• Instruction: Identify every line in the items below that contains the word "Select", and copy each of those lines.

= = =

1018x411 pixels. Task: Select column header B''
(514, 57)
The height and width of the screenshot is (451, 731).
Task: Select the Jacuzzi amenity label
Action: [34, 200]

= = =

• Output for this task:
1018x411 pixels. Task: Select column header B''
Task: Select the Jacuzzi amenity label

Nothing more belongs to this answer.